▸ WHAT THE TASK REQUIRES
Exactly reproduce the lines from the line bearing "This screenshot has width=1265, height=645." through the end of the listing, inclusive of both; pictures are to be omitted.

▸ MATERIAL FOR THE TASK

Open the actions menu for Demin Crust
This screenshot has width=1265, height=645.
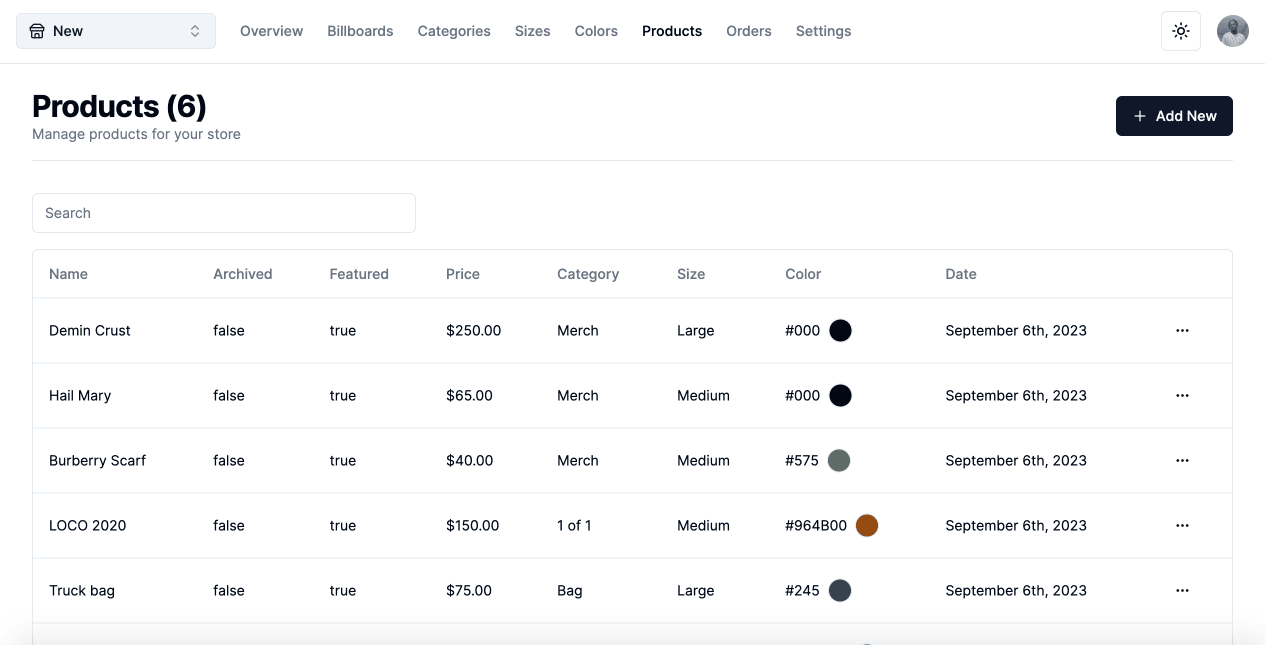click(x=1182, y=330)
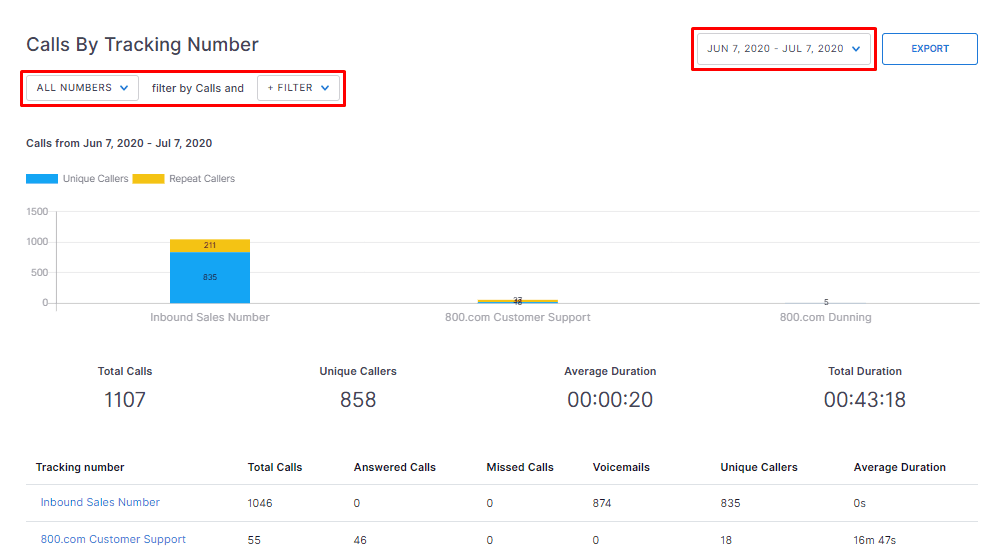Click the Total Duration 00:43:18 stat
Image resolution: width=988 pixels, height=555 pixels.
[864, 400]
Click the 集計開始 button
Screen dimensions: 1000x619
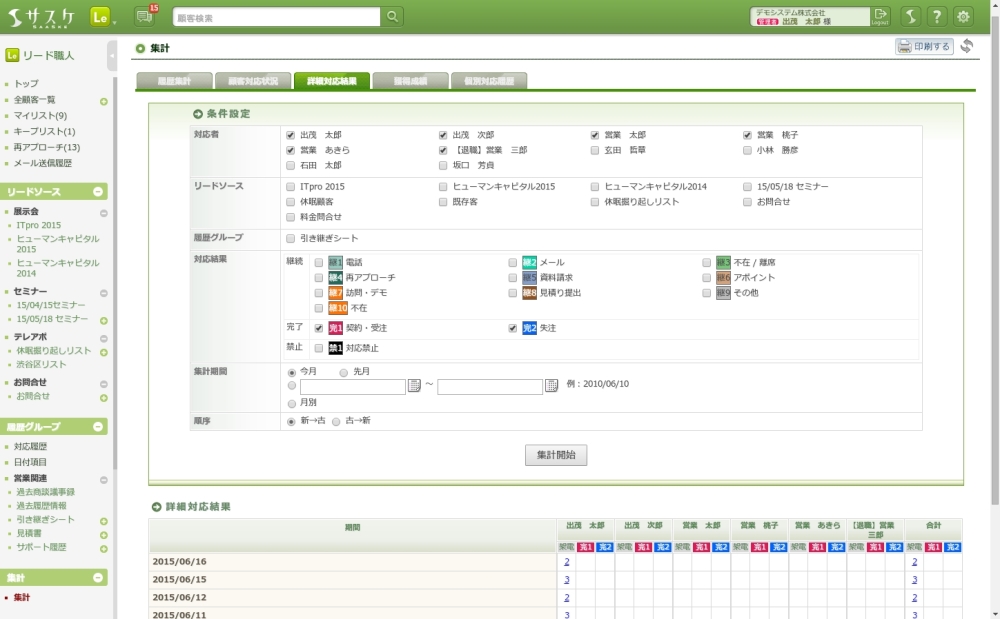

▸ SOLUTION FOR THIS TASK
This screenshot has width=1265, height=645.
click(x=1182, y=330)
Click the Total Duration 00:43:18 stat
Image resolution: width=988 pixels, height=555 pixels.
[864, 400]
Click the 集計開始 button
Screen dimensions: 1000x619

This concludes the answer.